BrainCo returned to CES with something to prove.
Last year, when BrainCo CEO Bicheng Han demoed their flagship brain wave-detecting device, it didn’t work as planned. When Han slipped on the electroencephalogram (EEG) headband, he was able to use it to switch a light on and off. But when he attempted to control a robotic hand, it remained stubbornly motionless. He stared at it for an excruciatingly long three minutes while it did nothing. That’s a nightmare scenario for any startup — particularly one that promises to change how people interface with technology.
But for CES 2017 in Las Vegas, BrainCo doubled down for its demo. Han showed up with not just a hand, but an entire robot torso to show how a person can use brainwaves to control objects.
Blessedly, for Han and everyone else in the room during BrainCo’s press conference, the robot appeared to dutifully respond to Han’s thoughts, moving its arms and head while he stared at it.
I tried using the Lucy, BrainCo’s brain-robot interface device, on the convention floor. The robot did move when I strapped the headband on, seemingly according to my thoughts. At one point, I asked a BrainCo rep, “So, can it make a fist?” and was startled when it responded by quickly balling up the fingers of its right hand. However, I never felt totally in control of its movement. Most other times, the robot’s motions felt more random than the result of me telekinetically manipulating it.
But BrainCo didn’t just return with a working demo (or at least, a product that worked better than not working at all) — they also returned with a pivot.
Brain Waves In The Classroom
Last September, BrainCo hired Max Newlon as a Neurofeedback Training Scientist. Newlon studied Human Development and Psychology at Harvard University Graduate School of Education, and uses his background to turn BrainCo’s technology into an attention-improving tool.
“Right now, where the technology is, I think it is incredibly fun and very magical to be able to do this,” he said, referring to moving objects and switching lights with brain waves. But he suggests that BrainCo’s tech has even greater potential to help student cognition.

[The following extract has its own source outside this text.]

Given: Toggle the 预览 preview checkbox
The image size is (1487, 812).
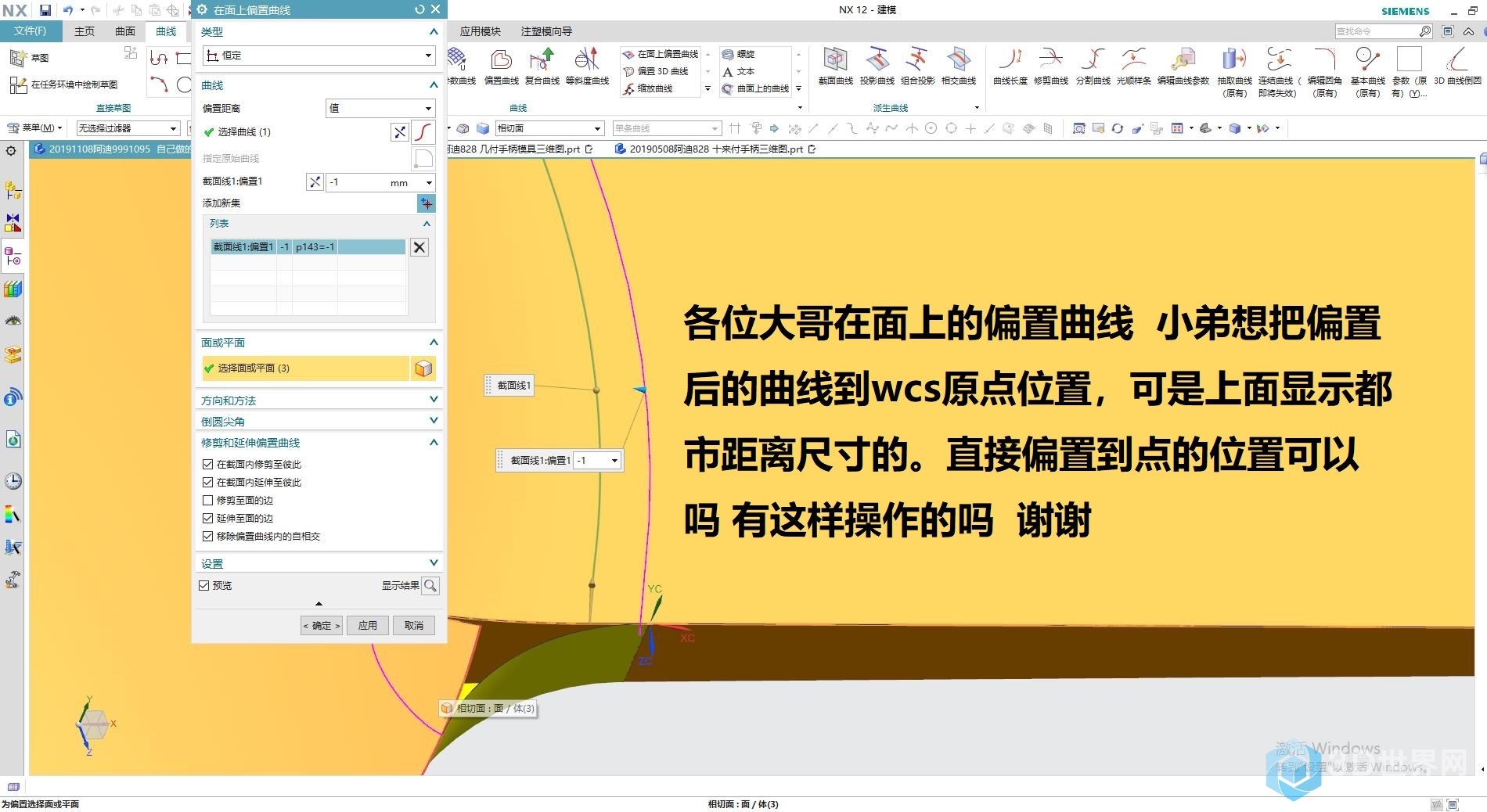Looking at the screenshot, I should [204, 585].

BrainCo has two products that aim to help students: the Focus Family and the Focus 1.
The Focus Family sharpens kids’ minds with brain training programs. These are simple interactive games that reward players for focusing their mind. One such game is Focus Oasis, in which “players can walk around the idyllic oasis and interact with a cast of characters, helping them to catch fish, grow flowers, build robots, sing, and anything else that might help the oasis to grow and improve.”
By gamifying focused attention, BrainCo hopes to help all children learn better, particularly if they suffer from attention deficit disorder.

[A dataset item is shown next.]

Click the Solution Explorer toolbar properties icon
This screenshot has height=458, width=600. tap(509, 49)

The second and more intriguing product is the Focus 1. This aims to give educators and administrators access to data about students’ minds. An entire classroom of students could slip on Focus 1s, letting teachers understand brain activity in a way that isn't possible right now.
By measuring brain activity, teachers can learn if one particular lesson plan is more captivating than another. They could also learn which students are struggling to pay attention and provide that info to parents.
That’s a potentially revolutionary way of thinking about education which could help a lot of teachers, students, and parents — but only if you can get over the weird Gattaca-style, transhumanistic vibe of the concept.
More excitingly, this technology could potentially help detect undiagnosed neurological disorders. As the Focus gathers student brainwave data, it can collect information about anomalies that might suggest a student suffers from epilepsy or depression. That could lead to an early diagnosis, potentially saving children from years of aggravation.
New And Improved
Newlon said that the new Focus products were built from the ground up. “This device is entirely new versus last year,” Newlon said. “The recipe that we use for the electrode is brand new. The circuit board is brand new. The algorithm is brand new.”
If you want to try the Focus yourself, Brainco is currently taking order for a limited release in April of this year.
The Real Test Begins
Right now, the potential for the Focus to help students, teachers, and people with ADHD outside of a laboratory setting is purely hypothetical. That will change in March, when BrainCo will test the headbands in classrooms in China. If that test goes as well as the company hopes, then last year’s mishap might be just a road bump on its journey to improving education.